**WHAT THE TASK REQUIRES**
Below are the records; copy each line in them that holds the word "Select".

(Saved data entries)

------------------------------------------------------------------------

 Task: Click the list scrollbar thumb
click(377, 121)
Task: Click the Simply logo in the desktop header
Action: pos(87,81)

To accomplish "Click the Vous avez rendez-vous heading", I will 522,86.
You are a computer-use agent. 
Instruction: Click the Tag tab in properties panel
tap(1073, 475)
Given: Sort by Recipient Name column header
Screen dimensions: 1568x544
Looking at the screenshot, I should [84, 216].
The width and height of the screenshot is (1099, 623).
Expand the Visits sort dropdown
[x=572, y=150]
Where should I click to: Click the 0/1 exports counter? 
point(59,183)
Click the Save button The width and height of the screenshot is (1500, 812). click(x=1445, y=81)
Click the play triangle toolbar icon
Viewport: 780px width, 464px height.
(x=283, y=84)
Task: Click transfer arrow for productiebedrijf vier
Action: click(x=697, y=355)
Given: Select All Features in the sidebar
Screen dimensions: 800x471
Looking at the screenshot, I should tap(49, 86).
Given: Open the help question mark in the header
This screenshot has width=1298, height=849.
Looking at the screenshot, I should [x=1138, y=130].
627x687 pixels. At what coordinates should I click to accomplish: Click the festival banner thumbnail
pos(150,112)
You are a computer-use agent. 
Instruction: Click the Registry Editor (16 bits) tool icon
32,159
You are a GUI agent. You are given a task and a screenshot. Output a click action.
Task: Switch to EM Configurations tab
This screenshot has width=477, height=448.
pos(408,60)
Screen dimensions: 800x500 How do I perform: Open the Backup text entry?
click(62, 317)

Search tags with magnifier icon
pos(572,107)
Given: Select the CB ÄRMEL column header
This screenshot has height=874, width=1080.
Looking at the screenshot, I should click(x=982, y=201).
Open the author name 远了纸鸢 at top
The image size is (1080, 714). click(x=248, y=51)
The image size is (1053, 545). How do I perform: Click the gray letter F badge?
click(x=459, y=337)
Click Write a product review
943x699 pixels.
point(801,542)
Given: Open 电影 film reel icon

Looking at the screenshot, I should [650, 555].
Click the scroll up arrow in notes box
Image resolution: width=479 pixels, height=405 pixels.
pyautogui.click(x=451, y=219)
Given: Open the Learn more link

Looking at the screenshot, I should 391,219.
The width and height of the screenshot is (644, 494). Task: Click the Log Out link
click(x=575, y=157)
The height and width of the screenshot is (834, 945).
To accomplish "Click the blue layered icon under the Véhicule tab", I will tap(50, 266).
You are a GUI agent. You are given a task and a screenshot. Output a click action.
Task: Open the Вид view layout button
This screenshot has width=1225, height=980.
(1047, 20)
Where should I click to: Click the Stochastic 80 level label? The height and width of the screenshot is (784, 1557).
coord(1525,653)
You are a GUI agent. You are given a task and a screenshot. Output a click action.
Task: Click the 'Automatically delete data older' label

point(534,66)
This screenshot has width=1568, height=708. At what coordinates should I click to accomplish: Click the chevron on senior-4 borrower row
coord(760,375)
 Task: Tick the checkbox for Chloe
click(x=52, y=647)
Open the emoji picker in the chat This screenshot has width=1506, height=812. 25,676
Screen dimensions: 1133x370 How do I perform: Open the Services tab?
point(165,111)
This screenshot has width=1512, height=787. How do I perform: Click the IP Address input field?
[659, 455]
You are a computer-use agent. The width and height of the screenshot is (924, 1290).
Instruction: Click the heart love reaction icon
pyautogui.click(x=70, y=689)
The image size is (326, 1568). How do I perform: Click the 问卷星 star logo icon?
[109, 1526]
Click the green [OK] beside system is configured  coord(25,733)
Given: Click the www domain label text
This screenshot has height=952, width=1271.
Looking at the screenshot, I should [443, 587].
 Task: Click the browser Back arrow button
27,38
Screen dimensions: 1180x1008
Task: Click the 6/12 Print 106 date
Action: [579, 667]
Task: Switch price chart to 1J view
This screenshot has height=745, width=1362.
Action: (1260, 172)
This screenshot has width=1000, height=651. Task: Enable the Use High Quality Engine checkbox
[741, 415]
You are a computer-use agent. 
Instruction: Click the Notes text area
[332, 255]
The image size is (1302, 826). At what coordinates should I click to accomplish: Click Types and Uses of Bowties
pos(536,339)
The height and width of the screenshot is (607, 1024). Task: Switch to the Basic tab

------------------------------------------------------------------------

**REPLY TO THE TASK**
Given: Select All Features in the sidebar
Given: Select the CB ÄRMEL column header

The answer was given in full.